The Pitfalls of People-Pleasing Leaders

So, you probably want people to like you and your leadership. Who doesn’t?

If we’re honest with each other, most of us in leadership prefer to be be liked (rather than not liked). That’s natural, and it’s not entirely unhealthy.

But, so many leaders would also quietly admit that, deep down, they’re people pleasers.

People pleasers usually evaluate their leadership by how popular their decisions are. That’s not great leadership in the best of times.

Often, the right decision isn’t the popular decision.  Doing what’s best for people isn’t always doing what’s popular with people. Anyone who’s parented for more than ten minutes understands that tension.

Throw a crisis into the mix, particularly a crisis as deep and pervasive as the one we’re in right now, and it makes people-pleasing leadership even less effective than it normally is.

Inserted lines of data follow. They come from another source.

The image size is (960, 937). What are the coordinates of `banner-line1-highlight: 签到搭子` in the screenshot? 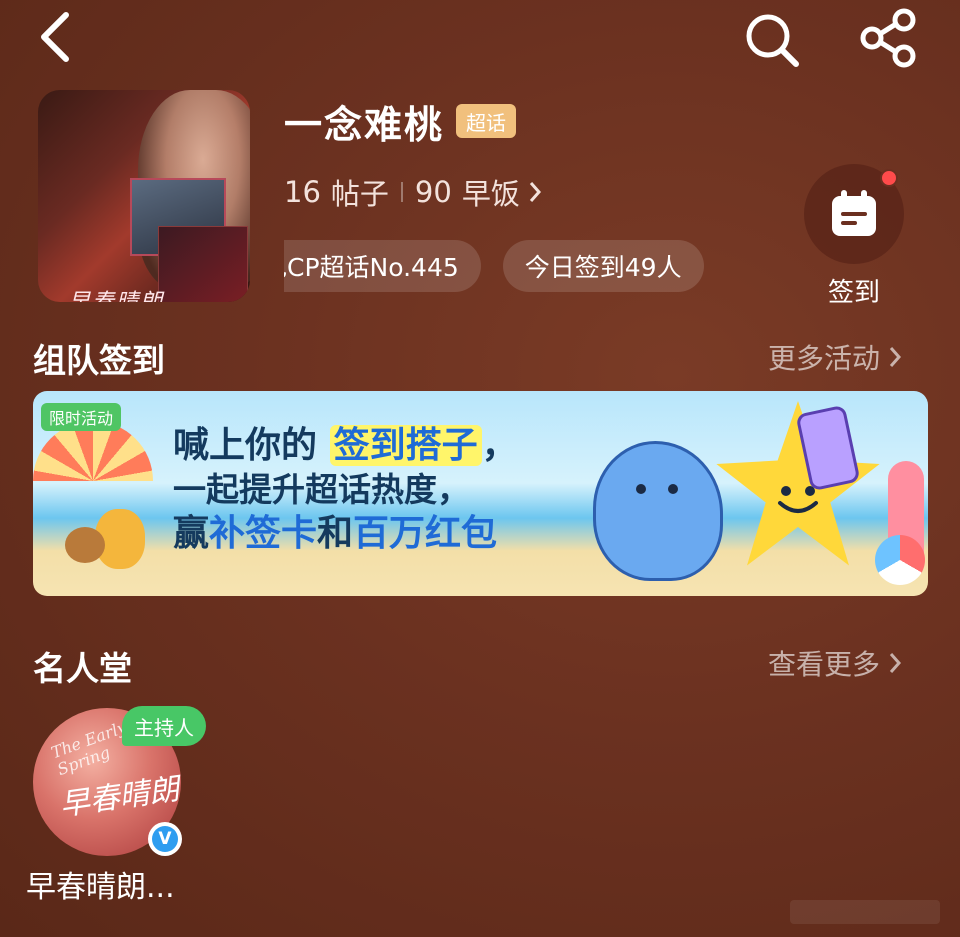 It's located at (406, 446).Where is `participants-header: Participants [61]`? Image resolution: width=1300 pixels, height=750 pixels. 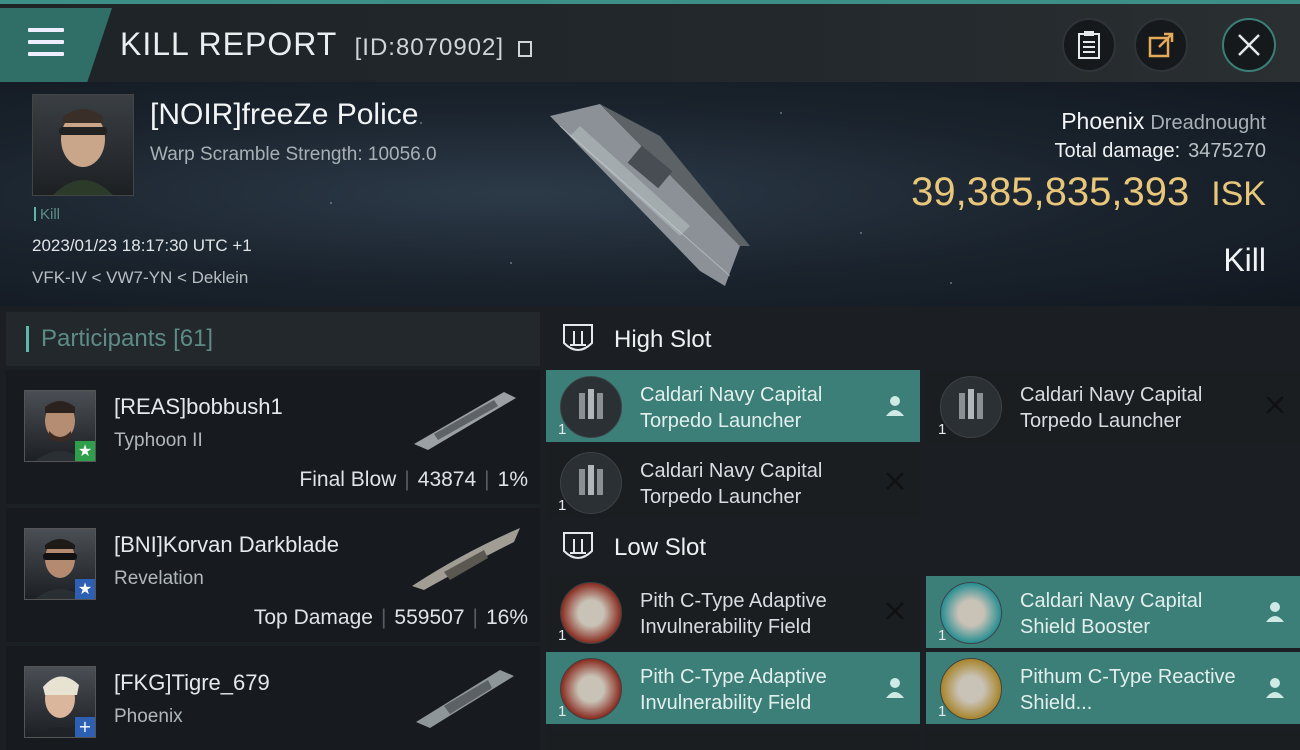
participants-header: Participants [61] is located at coordinates (273, 339).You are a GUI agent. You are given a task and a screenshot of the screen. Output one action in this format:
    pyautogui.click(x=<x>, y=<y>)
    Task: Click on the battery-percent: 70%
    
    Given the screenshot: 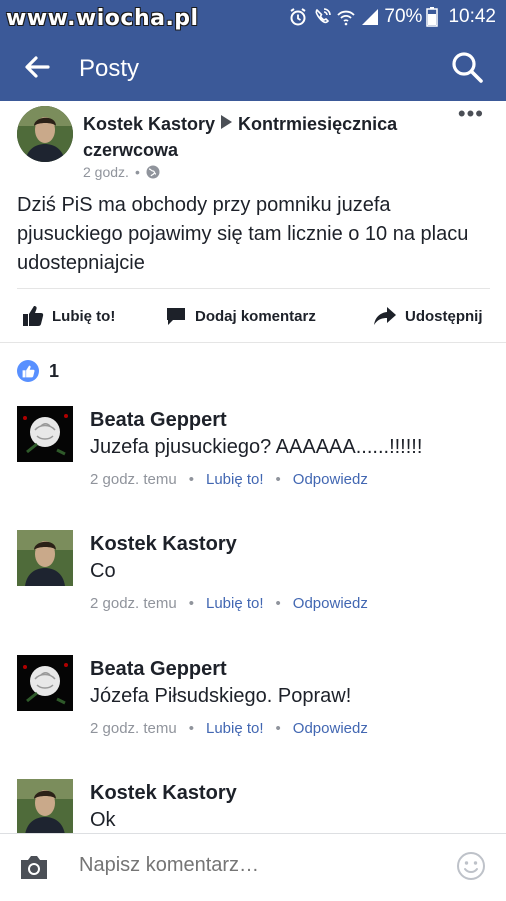 What is the action you would take?
    pyautogui.click(x=404, y=16)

Crisis: The Perfect Storm For People Pleasers

One of the trends I’m tracking very closely as this crisis compounds and lingers is the mental and emotional health of leaders.

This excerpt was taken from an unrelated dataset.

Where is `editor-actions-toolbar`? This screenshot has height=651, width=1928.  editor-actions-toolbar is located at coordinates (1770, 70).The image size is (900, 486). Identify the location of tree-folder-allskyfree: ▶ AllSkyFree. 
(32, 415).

Recent polling shows that mental health among leaders has now reached crisis levels.

If your ego is fragile at the best of times, that makes leadership difficult. What you think will make you happy (pleasing people) not only doesn’t, it makes it worse. Crisis makes that dynamic ten times more complicated, difficult and challenging.

The current climate, one of almost unprecedented divisions, polarization, trivialization and misinformation means you’re trying to please people in heavily divisive times.

Getting agreement in normal times is hard enough. In crisis, it’s almost impossible.

As a result, crisis leadership crushes people pleasers.

People-pleasing was always a bad leadership strategy. In a crisis, it’s so much worse.

If there was any time to kick the habit of people-pleasing, it’s now.

Here are five ways your people-pleasing is already hurting you in this crisis.

Once you see where people-pleasing takes you and the people you lead, it becomes that much easier to change.

  1. You Put The Mission At Risk

A key goal of leadership is to lead a diverse group on a common mission. That’s why leadership isn’t for the faint of heart.

When you try to please all kinds of people, you usually end up sacrificing the mission.

Is that what you want your legacy to be? Didn’t think so.

Here’s why so many leaders end up sacrificing the mission.

The people who disagree with you naturally don’t agree with each other. So you might have three or even five conflicting visions or ideas you’re trying to synthesize. No wonder it’s feels impossible. It is.

It’s a little like trying to agree on what to do for dinner: You want to grab take out, your spouse wants to dine in, your oldest wants you to grill burgers and your youngest wants mac and cheese. Unable to gain consensus or make a decision, you end up skipping dinner.

So many non-decisions or poor decisions happen because of a lack of consensus.

Conversely, very few good, innovative ideas gain consensus before a leader acts.

In fact, most great new ideas worth anything are inherently divisive.

So rather than waiting for consensus across the boards, try these things:

Don’t ask the team for agreement, just get permission. (Chances are you already have it. You’re the leader.)

Listen to people, but make the best decision you’re capable of making.

If you’re wrong, take full responsibility.

If it emerges that you were right, be humble and invite others on the journey.

Great decisions usually only look like great decisions in the rear-view mirror.

  1. You Dislike Who You’ve Become

People pleasers feel like they’re winning in the short term, but long term, they are rarely, if ever, satisfied with the results.

After compromising again and again, people pleasers end up very unhappy with who they’ve become.

In an attempt to please others, they’ve sold out.

In the long run, you lose self-respect, and that further undermines your leadership. It’s difficult to respect a leader who doesn’t respect themselves.

When you’re tempted to people please, think about who you’d like to be a decade or two from now. Then, act accordingly.

 

  1. It Gets Way Harder To Hear The Voice Of God

When you are trying to please all the voices around you, it becomes far more difficult to hear the voice of God, let alone obey it.

Scripture gets interpreted through the filter of the critics.

You can begin to avoid what you know to be right because it’s just…so…hard to do what you believe to be right.

Do you really want to lose the courage to hear the voice of God? Didn’t think so.

  1. The Real Leaders Leave

Great leaders have a sixth sense that picks up people-pleasing.

When you give into multiple voices and the mission is in decline, your best leaders will make a beeline for the door.

They won’t make a lot of noise. They’ll just quietly disappear.

Guess where that leaves you?

It leaves you with all of your best people gone and a bunch of people who still aren’t happy.

All of which leads us to reason number five to stop people-pleasing.

  1. Nobody’s Happy In The End

You and I have heard it a thousand times: When you try to please everybody, you end up pleasing nobody.

Here’s why that’s true.

When you try to please a multiplicity of voices, you can’t follow a course that is clear or hone in on a singular purpose. You end up going nowhere.

Guess who’s least happy with that in the end? You.

So remember: The critics don’t even agree with each other, which is why they need leadership.